Rancangan Undang-Undang C-25 Kanada menangani kerentanan teoretis daripada masalah yang terdokumentasi.
Kanada telah memperbolehkan sumbangan crypto sejak 2019 di bawah kerangka administratif yang mengklasifikasikannya sebagai kontribusi non-moneter, mirip dengan properti. Namun tidak ada partai federal besar yang secara publik menerima crypto, dan tidak ada kontribusi yang diungkapkan dalam pemilihan 2021 atau 2025.
Di bawah kerangka 2019, kontribusi tidak memenuhi syarat untuk kuitansi pajak, sebuah disinsentif signifikan dalam sistem di mana donor secara rutin mengklaim kredit.
Kontributor lebih dari $200 harus diidentifikasi secara publik dengan nama dan alamat. Hanya cryptocurrency dengan blockchain publik yang dapat diverifikasi yang memenuhi syarat — koin privasi seperti Monero atau ZCash dikecualikan.
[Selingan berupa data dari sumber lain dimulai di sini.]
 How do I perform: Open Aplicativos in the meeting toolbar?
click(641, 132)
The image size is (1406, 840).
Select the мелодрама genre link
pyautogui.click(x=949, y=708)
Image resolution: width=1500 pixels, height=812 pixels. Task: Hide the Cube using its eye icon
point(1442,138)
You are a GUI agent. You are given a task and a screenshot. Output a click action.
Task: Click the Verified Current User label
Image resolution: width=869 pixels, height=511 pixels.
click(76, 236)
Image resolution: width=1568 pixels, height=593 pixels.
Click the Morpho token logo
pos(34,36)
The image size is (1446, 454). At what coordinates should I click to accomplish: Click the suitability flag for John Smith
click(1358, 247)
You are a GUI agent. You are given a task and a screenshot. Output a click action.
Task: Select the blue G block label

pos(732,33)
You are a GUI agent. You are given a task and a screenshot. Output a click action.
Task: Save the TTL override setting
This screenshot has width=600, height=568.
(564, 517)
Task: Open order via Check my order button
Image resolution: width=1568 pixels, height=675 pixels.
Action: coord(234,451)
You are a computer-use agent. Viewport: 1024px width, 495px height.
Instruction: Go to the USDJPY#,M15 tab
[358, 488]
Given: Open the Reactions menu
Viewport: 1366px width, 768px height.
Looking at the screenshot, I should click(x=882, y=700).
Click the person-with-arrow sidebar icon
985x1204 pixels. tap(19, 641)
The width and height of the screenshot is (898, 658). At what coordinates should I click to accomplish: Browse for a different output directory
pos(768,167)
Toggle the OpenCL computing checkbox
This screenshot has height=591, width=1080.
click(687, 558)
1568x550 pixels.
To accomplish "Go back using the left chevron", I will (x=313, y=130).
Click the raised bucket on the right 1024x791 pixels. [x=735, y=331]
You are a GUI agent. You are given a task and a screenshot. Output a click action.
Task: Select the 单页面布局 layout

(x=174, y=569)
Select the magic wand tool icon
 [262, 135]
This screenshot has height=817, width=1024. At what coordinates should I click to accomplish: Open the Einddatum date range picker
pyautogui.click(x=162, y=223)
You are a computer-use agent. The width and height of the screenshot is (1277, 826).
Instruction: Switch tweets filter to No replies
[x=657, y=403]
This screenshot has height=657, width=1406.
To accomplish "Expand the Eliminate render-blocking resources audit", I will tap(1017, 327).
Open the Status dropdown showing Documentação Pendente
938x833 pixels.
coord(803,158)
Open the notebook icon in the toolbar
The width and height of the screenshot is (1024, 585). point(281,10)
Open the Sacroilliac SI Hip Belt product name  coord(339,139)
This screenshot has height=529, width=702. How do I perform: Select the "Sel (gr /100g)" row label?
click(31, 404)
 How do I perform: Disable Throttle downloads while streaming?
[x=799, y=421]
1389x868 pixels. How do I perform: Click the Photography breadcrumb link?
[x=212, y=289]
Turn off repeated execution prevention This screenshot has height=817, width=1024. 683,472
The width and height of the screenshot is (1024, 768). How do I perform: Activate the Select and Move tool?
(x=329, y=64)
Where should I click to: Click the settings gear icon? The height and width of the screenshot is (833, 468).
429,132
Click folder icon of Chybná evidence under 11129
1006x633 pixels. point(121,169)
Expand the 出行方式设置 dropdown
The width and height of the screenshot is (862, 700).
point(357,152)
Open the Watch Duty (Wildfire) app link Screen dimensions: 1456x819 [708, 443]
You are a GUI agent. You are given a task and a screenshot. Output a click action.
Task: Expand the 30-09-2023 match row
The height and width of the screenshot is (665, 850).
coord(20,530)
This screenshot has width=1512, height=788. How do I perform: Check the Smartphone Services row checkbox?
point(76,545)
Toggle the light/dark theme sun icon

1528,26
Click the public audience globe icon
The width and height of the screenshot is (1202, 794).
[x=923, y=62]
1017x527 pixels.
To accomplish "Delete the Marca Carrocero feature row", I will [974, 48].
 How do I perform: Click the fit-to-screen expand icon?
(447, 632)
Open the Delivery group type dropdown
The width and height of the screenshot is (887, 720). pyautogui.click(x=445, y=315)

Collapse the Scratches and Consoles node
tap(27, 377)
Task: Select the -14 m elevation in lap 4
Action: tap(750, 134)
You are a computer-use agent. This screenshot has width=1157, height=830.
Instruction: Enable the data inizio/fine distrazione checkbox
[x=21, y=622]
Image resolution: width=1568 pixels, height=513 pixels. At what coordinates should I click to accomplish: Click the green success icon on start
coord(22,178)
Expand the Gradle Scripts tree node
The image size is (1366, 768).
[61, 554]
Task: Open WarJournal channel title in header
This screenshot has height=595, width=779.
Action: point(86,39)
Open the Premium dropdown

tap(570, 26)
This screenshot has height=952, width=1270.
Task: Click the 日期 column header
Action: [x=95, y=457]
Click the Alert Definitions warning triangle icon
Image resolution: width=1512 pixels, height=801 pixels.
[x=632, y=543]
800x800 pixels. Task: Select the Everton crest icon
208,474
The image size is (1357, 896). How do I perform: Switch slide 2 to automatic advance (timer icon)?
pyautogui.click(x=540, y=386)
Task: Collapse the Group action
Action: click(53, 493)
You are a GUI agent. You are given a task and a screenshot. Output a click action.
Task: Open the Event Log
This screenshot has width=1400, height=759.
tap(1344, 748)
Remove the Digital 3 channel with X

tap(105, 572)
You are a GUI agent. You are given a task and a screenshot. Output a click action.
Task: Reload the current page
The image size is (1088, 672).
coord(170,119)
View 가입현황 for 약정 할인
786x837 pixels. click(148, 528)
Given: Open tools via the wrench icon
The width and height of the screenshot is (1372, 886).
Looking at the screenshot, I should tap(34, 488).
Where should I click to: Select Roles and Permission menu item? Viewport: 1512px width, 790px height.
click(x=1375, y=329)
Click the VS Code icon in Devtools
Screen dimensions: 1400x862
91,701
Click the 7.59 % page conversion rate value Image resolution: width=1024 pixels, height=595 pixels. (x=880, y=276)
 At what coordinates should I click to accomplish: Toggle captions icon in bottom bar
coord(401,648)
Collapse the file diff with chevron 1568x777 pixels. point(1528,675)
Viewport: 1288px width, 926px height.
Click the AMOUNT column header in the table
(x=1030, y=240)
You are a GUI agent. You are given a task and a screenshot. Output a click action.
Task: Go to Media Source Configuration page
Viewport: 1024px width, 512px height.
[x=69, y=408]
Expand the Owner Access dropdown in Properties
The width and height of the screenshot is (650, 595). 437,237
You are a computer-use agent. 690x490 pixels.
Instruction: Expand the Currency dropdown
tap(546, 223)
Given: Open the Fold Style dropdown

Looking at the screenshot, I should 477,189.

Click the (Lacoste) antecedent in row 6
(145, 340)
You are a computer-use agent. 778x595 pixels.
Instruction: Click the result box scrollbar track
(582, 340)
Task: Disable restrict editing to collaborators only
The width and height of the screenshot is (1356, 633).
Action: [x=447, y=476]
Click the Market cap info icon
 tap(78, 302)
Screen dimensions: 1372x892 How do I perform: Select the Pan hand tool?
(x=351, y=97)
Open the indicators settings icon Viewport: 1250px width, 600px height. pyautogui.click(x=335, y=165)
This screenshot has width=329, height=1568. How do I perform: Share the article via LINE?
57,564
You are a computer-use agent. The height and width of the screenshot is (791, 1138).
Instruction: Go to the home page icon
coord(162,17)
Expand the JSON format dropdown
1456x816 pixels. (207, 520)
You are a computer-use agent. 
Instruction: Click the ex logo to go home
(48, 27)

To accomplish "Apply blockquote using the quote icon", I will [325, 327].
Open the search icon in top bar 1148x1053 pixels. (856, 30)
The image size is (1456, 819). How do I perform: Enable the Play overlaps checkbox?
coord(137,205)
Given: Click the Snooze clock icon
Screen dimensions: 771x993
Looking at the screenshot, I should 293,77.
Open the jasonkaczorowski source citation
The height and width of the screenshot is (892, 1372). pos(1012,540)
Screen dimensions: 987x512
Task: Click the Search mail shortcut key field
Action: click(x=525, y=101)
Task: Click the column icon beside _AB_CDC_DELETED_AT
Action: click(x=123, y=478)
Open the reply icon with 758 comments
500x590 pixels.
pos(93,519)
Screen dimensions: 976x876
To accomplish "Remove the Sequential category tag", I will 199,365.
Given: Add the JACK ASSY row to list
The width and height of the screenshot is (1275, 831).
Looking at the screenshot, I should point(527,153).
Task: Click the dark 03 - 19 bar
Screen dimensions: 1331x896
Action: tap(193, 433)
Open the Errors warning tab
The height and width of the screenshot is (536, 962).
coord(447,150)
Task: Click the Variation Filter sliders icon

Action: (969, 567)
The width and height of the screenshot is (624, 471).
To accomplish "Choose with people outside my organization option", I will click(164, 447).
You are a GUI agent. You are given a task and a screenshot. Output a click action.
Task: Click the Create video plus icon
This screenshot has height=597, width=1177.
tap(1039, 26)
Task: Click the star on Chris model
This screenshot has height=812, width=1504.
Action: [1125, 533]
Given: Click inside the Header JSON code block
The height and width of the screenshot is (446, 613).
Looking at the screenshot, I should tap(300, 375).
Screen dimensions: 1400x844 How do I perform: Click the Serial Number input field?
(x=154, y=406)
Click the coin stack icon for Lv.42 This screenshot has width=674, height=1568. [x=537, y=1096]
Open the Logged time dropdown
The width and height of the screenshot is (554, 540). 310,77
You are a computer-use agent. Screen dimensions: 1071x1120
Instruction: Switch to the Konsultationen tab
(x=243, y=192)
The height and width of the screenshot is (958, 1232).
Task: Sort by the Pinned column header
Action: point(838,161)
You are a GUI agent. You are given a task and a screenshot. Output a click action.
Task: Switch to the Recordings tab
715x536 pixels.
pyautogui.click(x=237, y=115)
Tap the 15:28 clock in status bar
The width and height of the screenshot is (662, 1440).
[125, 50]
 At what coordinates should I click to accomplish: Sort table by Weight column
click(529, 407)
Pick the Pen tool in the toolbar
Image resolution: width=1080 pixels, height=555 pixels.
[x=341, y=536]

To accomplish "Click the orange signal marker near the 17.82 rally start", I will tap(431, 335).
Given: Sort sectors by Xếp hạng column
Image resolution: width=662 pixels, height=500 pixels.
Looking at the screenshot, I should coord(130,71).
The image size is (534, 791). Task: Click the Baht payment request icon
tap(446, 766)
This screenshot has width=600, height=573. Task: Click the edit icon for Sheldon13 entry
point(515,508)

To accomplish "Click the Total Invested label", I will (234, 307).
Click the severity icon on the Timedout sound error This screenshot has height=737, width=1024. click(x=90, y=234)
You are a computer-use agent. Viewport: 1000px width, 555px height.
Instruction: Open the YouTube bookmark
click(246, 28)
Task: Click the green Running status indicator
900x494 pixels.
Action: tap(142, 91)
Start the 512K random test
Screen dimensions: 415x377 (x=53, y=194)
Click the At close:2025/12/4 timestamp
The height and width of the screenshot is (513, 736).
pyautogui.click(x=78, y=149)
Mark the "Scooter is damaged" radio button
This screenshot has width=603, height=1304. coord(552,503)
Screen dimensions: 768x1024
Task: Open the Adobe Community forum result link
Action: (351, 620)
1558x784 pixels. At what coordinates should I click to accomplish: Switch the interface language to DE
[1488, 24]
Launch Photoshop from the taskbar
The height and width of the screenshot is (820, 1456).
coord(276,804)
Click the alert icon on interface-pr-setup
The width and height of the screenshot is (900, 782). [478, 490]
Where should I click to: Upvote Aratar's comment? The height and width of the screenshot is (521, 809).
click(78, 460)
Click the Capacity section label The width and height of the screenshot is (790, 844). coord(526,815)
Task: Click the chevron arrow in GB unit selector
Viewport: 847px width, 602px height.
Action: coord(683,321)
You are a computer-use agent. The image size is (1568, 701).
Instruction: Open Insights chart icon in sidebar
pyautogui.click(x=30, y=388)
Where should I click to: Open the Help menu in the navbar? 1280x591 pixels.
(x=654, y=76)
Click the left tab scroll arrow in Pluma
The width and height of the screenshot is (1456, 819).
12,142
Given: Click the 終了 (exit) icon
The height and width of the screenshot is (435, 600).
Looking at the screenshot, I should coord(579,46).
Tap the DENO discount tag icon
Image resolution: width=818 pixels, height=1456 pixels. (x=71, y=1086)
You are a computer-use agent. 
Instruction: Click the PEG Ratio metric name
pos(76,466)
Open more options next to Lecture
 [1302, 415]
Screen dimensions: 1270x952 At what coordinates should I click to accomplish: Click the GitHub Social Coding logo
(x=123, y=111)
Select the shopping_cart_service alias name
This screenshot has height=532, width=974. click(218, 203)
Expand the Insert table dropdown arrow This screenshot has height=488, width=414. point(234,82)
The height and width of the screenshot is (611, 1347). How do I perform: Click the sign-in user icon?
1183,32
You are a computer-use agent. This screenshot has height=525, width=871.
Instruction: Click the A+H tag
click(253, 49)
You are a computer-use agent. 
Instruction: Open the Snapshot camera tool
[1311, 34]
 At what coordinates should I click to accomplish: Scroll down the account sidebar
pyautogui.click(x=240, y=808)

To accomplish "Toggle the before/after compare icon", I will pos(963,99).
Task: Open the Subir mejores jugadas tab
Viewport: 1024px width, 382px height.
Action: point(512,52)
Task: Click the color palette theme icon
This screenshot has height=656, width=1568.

Kandidat harus mengalihkan kepemilikan menjadi fiat sebelum melakukan pengeluaran.
Namun Pejabat Pemilihan Umum (CEO) semakin merasa tidak nyaman dengan pengaturan tersebut.
Dalam laporan pasca pemilihan Juni 2022, CEO merekomendasikan untuk mengadopsi aturan yang lebih ketat untuk kontribusi crypto, termasuk menghilangkan ketentuan yang menganggap kontribusi sebesar $200 atau kurang dari penjual non-profesional tidak memiliki nilai, secara efektif mengecualikan mereka dari rezim pembiayaan yang diatur.
Pada November 2024, posisi CEO telah beralih dari mengatur menjadi melarang, merekomendasikan larangan total atas alasan bahwa pseudo-anonimitas cryptocurrency menciptakan tantangan transparansi dan bahwa identifikasi kontributor adalah “secara fundamental sulit.”
Rancangan Undang-Undang C-25 adalah upaya kedua untuk memberlakukan larangan sumbangan crypto. Pendahulunya, Rancangan Undang-Undang C-65, berisi ketentuan identik tetapi mati ketika Parlemen ditangguhkan pada Januari 2025.
Rancangan undang-undang baru memberikan penerima waktu 30 hari untuk mengembalikan, menghancurkan, atau mengonversi dan mengirimkan kontribusi crypto yang diterima yang melanggar larangan tersebut, dengan hasil diteruskan ke Receiver General. Penalti administratif maksimum mencapai dua kali nilai kontribusi yang melanggar, ditambah $100.000 untuk perusahaan.
Di Amerika Serikat, Federal Election Commission memberikan panduan tentang cara mengungkapkan sumbangan BTC dan crypto lainnya dengan benar untuk kampanye. Sumbangan crypto telah diizinkan di AS sejak 2014.
Rancangan undang-undang Kanada saat ini berada pada pembacaan pertama di House of Commons.